Без вас мне не милы далекие края,

На зов любви откликнусь только я…

 

В конце XVI века во многих городах появились музыкальные общества, получившие широкое распространение после заключения мира. Их члены принадлежали ко всем классам общества. Наиболее выдающимися из этих collegia musica были общества в Арнхейме и Утрехте, основанные соответственно в 1591 и 1631 годах лучшими людьми этих городов. В Амстердаме подобная ассоциация появилась не ранее 1634 года.

Музыкальные общества объединяли от 15 до 20 человек, которые по очереди собирались дома друг у друга, чтобы поупражняться в пении, церковном или мирском, в один или несколько голосов. На музыкальных инструментах играли значительно реже. Эти собрания вызвали интерес муниципальных властей, которые не раз предоставляли для них общественные помещения. В подражание гильдии каждый такой клуб придумывал себе герб. Устав предусматривал минимум дисциплины, выражавшейся в регулярности и благопристойности собраний. Чересчур острая дискуссия или ссора наказывалась штрафом от четырех до восьми гульденов. За отсутствие без уважительной причины провинившийся обязывался поставить товарищам бутылку лучшего вина из своего погреба. Музыкальные упражнения заканчивались дружеской пирушкой. Когда часы били одиннадцать, лакей убирал бокалы и принимался протирать столы. По этому знаку гости откланивались, не забыв отметить перед уходом, разумеется, просто для порядка, сколько вина осталось в каждой бутылке.
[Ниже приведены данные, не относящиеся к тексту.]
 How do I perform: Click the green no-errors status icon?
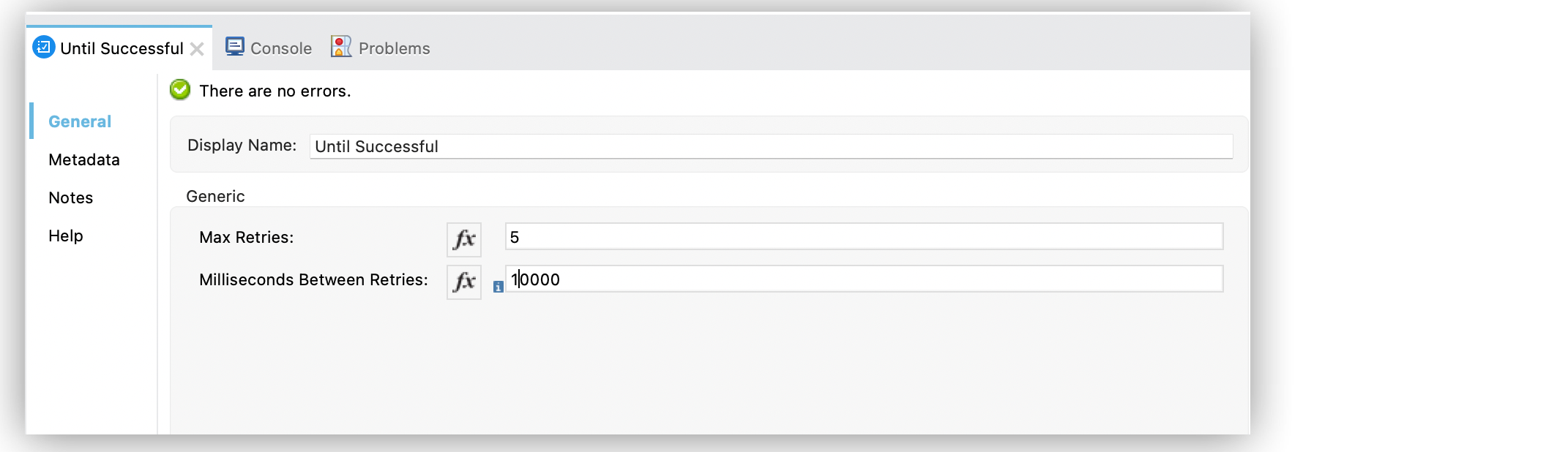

Иногда общество давало особое представление, требовавшее, помимо хора, еще и небольшого оркестра. Под управлением местного капельмейстера собиралось несколько скрипачей, аккомпанировавших высоким голосам, и клавесинист. И все же вплоть до XVIII века, за исключением выступлений музыкальных обществ, в Нидерландах не проводили концертов в чистом виде, с платным входом и доступом широкой публики. Зато в некоторых городах появились муниципальные оркестры. С 1617 года такой оркестр существовал в Гронингене, причем музыканты имели собственную униформу. В Утрехте и других местах трубачи городской стражи ежедневно играли в течение одного часа на площади перед ратушей.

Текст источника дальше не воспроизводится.